By Tatiana Martins, journalist at G&M News.
AI brings markets up to speed
Bookmakers have long relied on speed and data; AI simply multiplies both. Models that ingest live feeds, tracking data and betting flow can reprice markets within seconds, improving accuracy in-play and allowing operators to offer more competitive lines during peak moments. That agility is valuable for live betting, where real-time adjustments can reduce exposure and sharpen margins without diluting fan experience.
Prediction and pricing at scale
Modern systems combine supervised learning with streaming analytics to forecast outcomes and identify value across thousands of micro-markets. Firms in sports tech and iGaming report that these tools lift predictive performance for common markets and increase the share of profitable in-play offerings. Operators able to deploy these models at scale gain both commercial leverage and product differentiation.
Personalization that keeps users coming back
Retention strategies have moved from broad incentives to precision engagement.
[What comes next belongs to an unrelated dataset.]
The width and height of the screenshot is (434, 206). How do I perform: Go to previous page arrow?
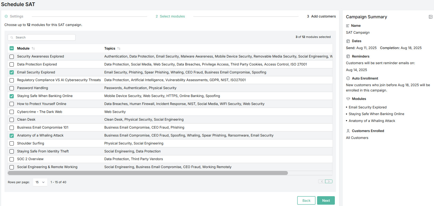point(322,181)
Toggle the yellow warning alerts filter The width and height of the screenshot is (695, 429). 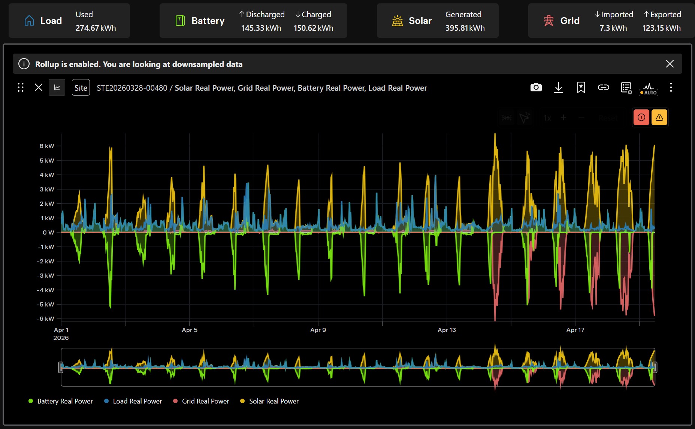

AI segments users by behavior, risk profile and lifetime value, then serves tailored offers, content and bet recommendations timed to moments of maximal relevance. The result is fewer wasted promotions, stronger conversion on offers, and a better match between product and customer intent. This shift helps platforms improve long-term value while reducing costly acquisition churn.
Making the interface personal
Beyond offers and odds, AI personalizes the interface itself. Home screens, bet slips and notifications adapt to favorite sports, typical stake sizes and past winning patterns, creating a smoother journey for users. Personalization improves time on platform and repeats activity but, when implemented transparently, also enhances trust: clearly labeled recommendations and opt-outs reassure users while delivering relevance.
Industry momentum and mainstream partnerships
The technology push coincides with mainstream moves that normalize interactive forecasting and social engagement. DAZN’s integration of ADI Predictstreet around World Cup 2026 signals how prediction-style products are moving into broader viewing ecosystems, offering free-to-play and social mechanics that introduce forecasting to new audiences, a model that complements, rather than supplants, regulated sportsbooks.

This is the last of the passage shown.